Christopher Moretti
Department of Computer Science
Princeton University

Assignment 1: Regular Java Expressions

Due: 23:59 Friday 2/12/2016

Preface

This assignment is a warmup to make sure you're still comfortable with C and Java, that you know how to compile and run programs, and that you can submit code via Dropbox. Oh, there's one other thing -- your code has to work. Since the class is so large, grading for assignments will be almost entirely automatic: your code won't likely be looked at by humans at all, and your grade will be determined by how well you do on our automated tests. Even so, we strongly recommend that you remember and put into practice all that you learned about good style in previous courses. It will help you greatly in debugging, and in understanding your code when you return to it in a {day, week, year}.

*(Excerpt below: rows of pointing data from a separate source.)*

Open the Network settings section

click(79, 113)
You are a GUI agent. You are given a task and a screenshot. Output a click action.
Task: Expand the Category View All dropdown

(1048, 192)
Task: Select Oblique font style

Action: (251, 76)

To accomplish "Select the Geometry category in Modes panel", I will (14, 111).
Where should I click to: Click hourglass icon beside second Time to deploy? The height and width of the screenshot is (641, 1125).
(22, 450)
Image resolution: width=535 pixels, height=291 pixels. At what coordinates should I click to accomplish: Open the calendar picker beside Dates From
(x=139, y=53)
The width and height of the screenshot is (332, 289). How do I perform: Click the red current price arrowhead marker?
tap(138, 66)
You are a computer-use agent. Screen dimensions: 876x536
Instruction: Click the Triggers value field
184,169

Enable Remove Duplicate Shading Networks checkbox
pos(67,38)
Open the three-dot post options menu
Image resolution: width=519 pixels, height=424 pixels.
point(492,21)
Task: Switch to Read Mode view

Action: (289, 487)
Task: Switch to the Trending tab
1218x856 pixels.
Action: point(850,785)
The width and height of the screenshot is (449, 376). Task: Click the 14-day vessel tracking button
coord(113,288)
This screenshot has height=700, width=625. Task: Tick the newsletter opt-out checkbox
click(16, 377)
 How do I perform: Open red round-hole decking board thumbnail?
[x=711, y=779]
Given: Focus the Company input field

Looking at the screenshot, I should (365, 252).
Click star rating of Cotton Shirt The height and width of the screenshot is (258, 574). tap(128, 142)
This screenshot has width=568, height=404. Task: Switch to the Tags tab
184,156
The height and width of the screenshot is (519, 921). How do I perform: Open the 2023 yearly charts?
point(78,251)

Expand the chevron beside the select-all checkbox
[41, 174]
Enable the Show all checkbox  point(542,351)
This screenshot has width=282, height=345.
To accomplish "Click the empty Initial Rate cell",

There are two exceptions to the hands-off approach. First, we're not completely cruel: we will do our best to debug disastrous errors that prevent our automated testing from running, but only at considerable cost in terms of points ... thus, you should do everything you can to ensure that your code works. Second, we will routinely run all submissions through systems like MOSS, which are extremely effective in detecting programs that are similar. If your program is deemed interesting by MOSS or a similar tool, we will look at it very carefully, and if appropriate will send our opinions to the Committee on Discipline. Come to office hours, post plaintive cries for help on Piazza, or anything else within reason and acceptable conduct, but please do not copy anyone else's work or let anyone copy yours -- 20+ hours of our time to prepare a case, and a year of your life serving an academic suspension simply aren't worth it. On that note, be sure to examine the Collaboration Policy on the Assignments page posthaste!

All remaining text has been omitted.